NBC, affils amenable

Change in comp inevitable, stations agree

A change is gonna come — that was the message NBC affiliates took home from the Peacock web’s three-day affiliate confab this week in Los Angeles.

NBC execs have proposed a major overhaul to the traditional network-affiliate business model with a plan to phase out affiliate compensation payments by 10% per year over a 10-year period. NBC is proposing that the network and its affils instead participate in a joint venture fund that would invest in a wide range of media-related businesses.

Affils aren’t thrilled with the 25-page proposal sent out last month by NBC Television prexy Neil Braun, but few are dismissing the concept of such a change out of hand. Braun repeatedly stressed in his talks with affils that the plan as written is just a “starting point” for negotiations.

“There’s an open mind on the part of affiliates to work cooperatively with the network,” said Ken Elkins, president and CEO of Pulitzer Broadcasting and the outgoing chairman of NBC’s affiliate board. “The assumption that this is going to be a war is invalid.”

The only consensus that emerged from this week’s powwow was that more meetings and much more debate is needed before the web and its affils can come to terms. Braun and other NBC execs plan to pound out the details of the proposal in regional meetings with affils starting in July.

“People have made it clear that they’re not enamored with what they’ve seen. No one is thrilled with it, but it’s a starting point,” said Alan Frank, president and general manager of WDIV Detroit. Frank was elected chairman of the affiliate board.

Smaller affils unhappy

Braun joked that he managed to include “something in it for everyone to hate.” Braun acknowledged that for station owners in smaller markets, the prospect of phasing out network comp is unsettling, as the payments can amount to as much as 50% of a station’s cash flow. NBC currently shells out about $200 million a year in payments to its 215 station affils in exchange for carrying blocks of the network’s programming in primetime and other dayparts.

Some of the larger station groups with NBC affils are, at first blush, “uncomfortable” with the idea of participating in a venture fund that they would have little control over, Braun added.

In other network-affiliate business, the affils gave the greenlight to helping the web cover the cost of televising the 2008 Olympics by giving back a portion of their local advertising inventory, just as they did for the Summer Games in 1996.

‘Days’ non-exclusivity

NBC’s joint venture plan aside, program exclusivity was the hot topic for NBC affils this week.

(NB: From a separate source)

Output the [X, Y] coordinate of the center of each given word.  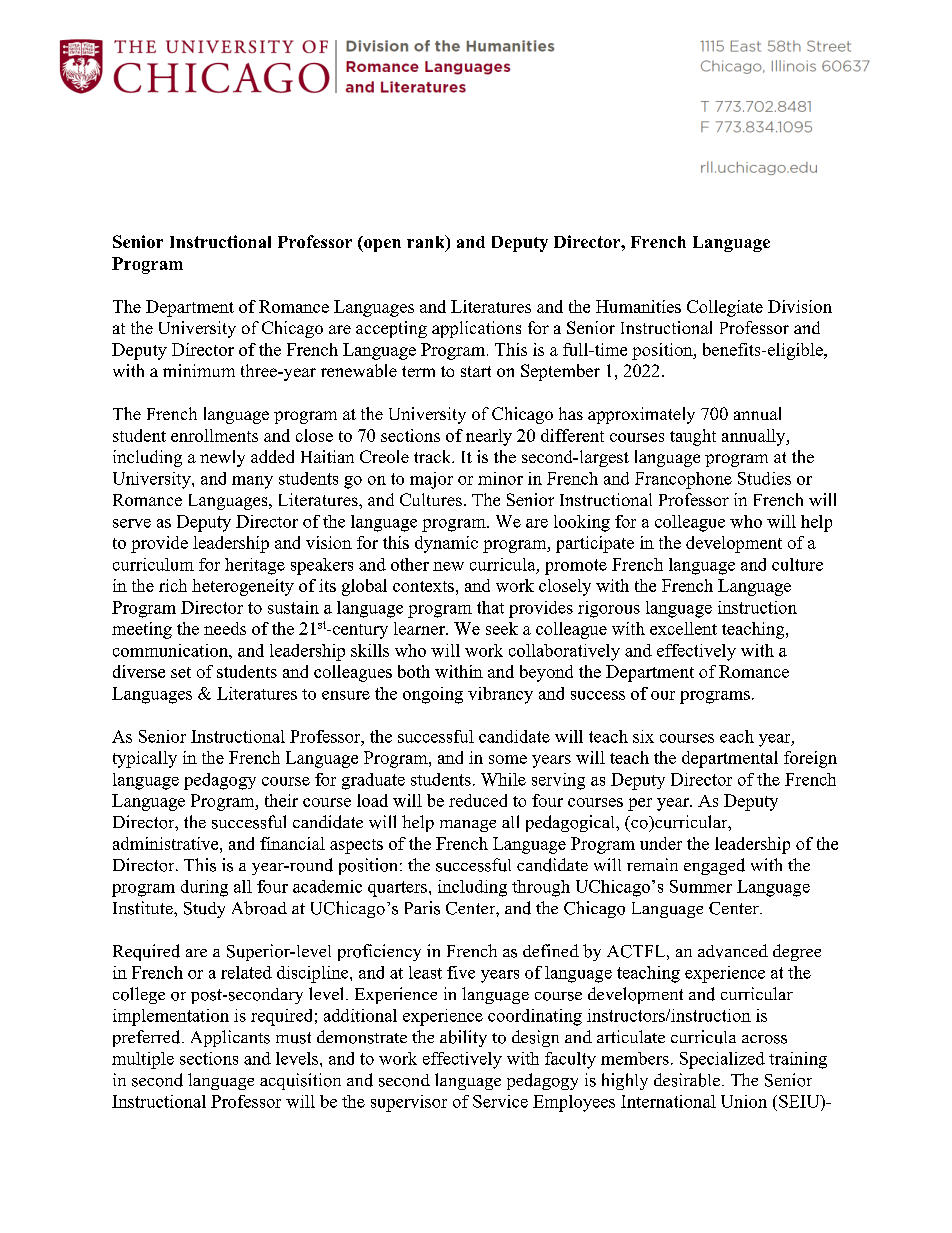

Both the web and its affils are upset by Columbia TriStar TV’s recent decision to offer same-day pay-per-view telecasts of the NBC soap opera “Days of Our Lives” through satcaster DirecTV.

Don Ohlmeyer, NBC West Coast prexy, would not comment on whether the issue of exclusivity could be a deal-breaking point when the popular soap comes up for renewal early next year.

“We’ll cross that bridge when we come to it,” Ohlmeyer said, although he did add: “It doesn’t do us any good to have a show on our air that a lot of (NBC) stations will preempt or not carry because they’re not happy about the exclusivity issue.”

Sources who attended this week’s closed-door meetings said affils responded with a resounding yes when NBC execs asked if they should draw the line at same-day exclusivity or be prepared to give up “Days,” generally the brightest spot on NBC’s struggling daytime lineup.

Underscoring the sentiment of solidarity between the web and its affils, WDIV’s Frank reiterated their support for NBC’s decision to give up its Sunday pro football NFL franchise when the league’s asking price skyrocketed. Ohlmeyer said NBC is still engaged in “conversations about the viability and practicality” of starting a new football league with Time Warner and other potential partners.